Legenda da foto, Na universidade, Enã era tido como aluno exemplar - não reprovouna casa de apostanenhuma disciplina

"O Enã é uma pessoa extremamente inteligente, mas por conta dessa dificuldadena casa de apostainteração, acabava ficando mais isolado. Então, passamos a tomar iniciativas, junto com professores e os próprios colegas, para que ele fosse colocadona casa de apostagrupos e tudo isso o ajudou na inserção social", conta à BBC News Brasil.

Na universidade, Enã era tido como aluno exemplar. O rapaz não reprovouna casa de apostanenhuma disciplina. Ele costumava ajudar os colegas da salana casa de apostaque estudava e chegou a ser monitor no curso, para auxiliar alunosna casa de apostaoutras turmas.

O curso superior foi financiado por meio do Fundona casa de apostaFinanciamento Estudantil (FIES). O jovem deverá começar a pagar a partir do próximo ano.

Em meadosna casa de aposta2017, Enã fez uma publicação nas redes sociais na qual, pela primeira vez, falou abertamente sobre o fatona casa de apostaser autista. Ele recebeu apoiona casa de apostacolegas e conhecidos. O caso repercutiu e ele foi chamado para participarna casa de apostaprogramasna casa de apostatelevisão. Depoisna casa de apostarelatarna casa de apostahistória, conta que leu comentários ofensivos na internet.

"Algumas pessoas me disseram que nunca se consultariam com um médico autista. Isso é puro preconceito", lamenta.

Ele ressalta que tais críticas demonstram desconhecimento sobre o tema.
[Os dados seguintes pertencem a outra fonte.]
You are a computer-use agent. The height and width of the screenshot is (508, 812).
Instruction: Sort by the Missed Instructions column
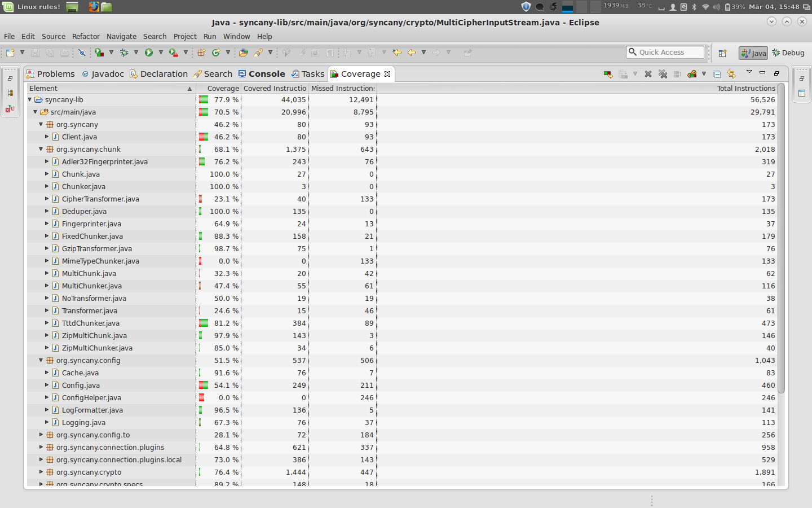[342, 89]
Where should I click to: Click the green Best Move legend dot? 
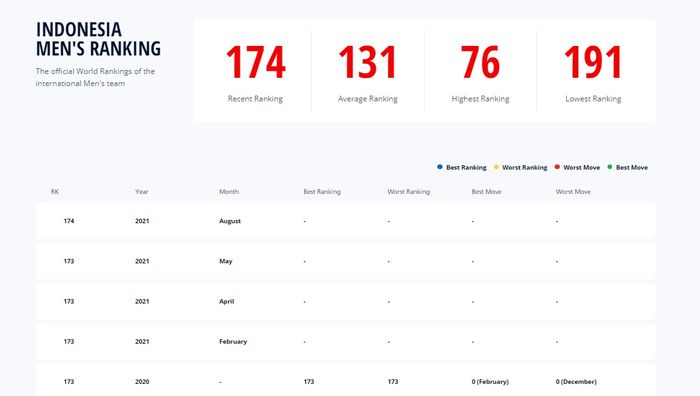[x=610, y=167]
"Se uma pessoa não quiser ser ajudada por um médico somente por ele ser autista, ela que sairá perdendo. O autista é uma pessoa extremamente focada, que vai lutar com unhas e dentes para ajudar. Eu tenho a mesma capacidade que qualquer médico", assevera.

O futuro

Um dos momentos mais aguardados por Enã era a colaçãona casa de apostagrau. Para ele, a cerimôniana casa de apostafinalizaçãona casa de apostacurso parecia um sonho "maluco e maravilhoso".

Havaiana customizada para a formatura

Crédito, Arquivo pessoal

Legenda da foto, A famíliana casa de apostaEnã customizou itens, como chinelos, para homenagear o jovem nos eventosna casa de apostaformatura

"Fiquei um pouco nervoso na hora, mas depois foi um alívio. É importante lembrar que tenho uma grande responsabilidade pela frente por ser médico, sendo autista ou não."

Ele ressalta que não é o primeiro autista a se formar no Brasil. Segundo o jovem, outros profissionais que possuem o mesmo transtorno entraramna casa de apostacontato com ele após descobrir a históriana casa de apostaEnã nas redes sociais.

"Alguns médicos me disseram que não revelam que são autistas por medo do preconceito", diz.

No iníciona casa de apostafevereiro, ele vai começar a trabalharna casa de apostauma unidade do Exército,na casa de apostaRondonópolis.

Lembrancinhas da formatura

Crédito, Arquivo pessoal

Legenda da foto, A família não poupou esforços para comemorar a formatura do jovem no cursona casa de apostamedicina

"Todo médico recém-formado precisa se apresentar para o Exército. Quando foi a minha vez, disse que tinha interessena casa de apostaprestar serviços como médico e eles me aceitaram", comenta.

Enã passará um ano trabalhando no local. Em 2020, ele planeja iniciar a especializaçãona casa de apostaneurologia.

Ao fim da entrevista, o médico diz que tem algo importante a dizer e pede para mandar um recado para outros autistas.

"Eu sei que para alguns, as percepções podem ser difíceis. Vocês vão ter dificuldades, mas nunca incapacidades. Se vocês têm um sonho, corram atrás dele. Não desistam", diz.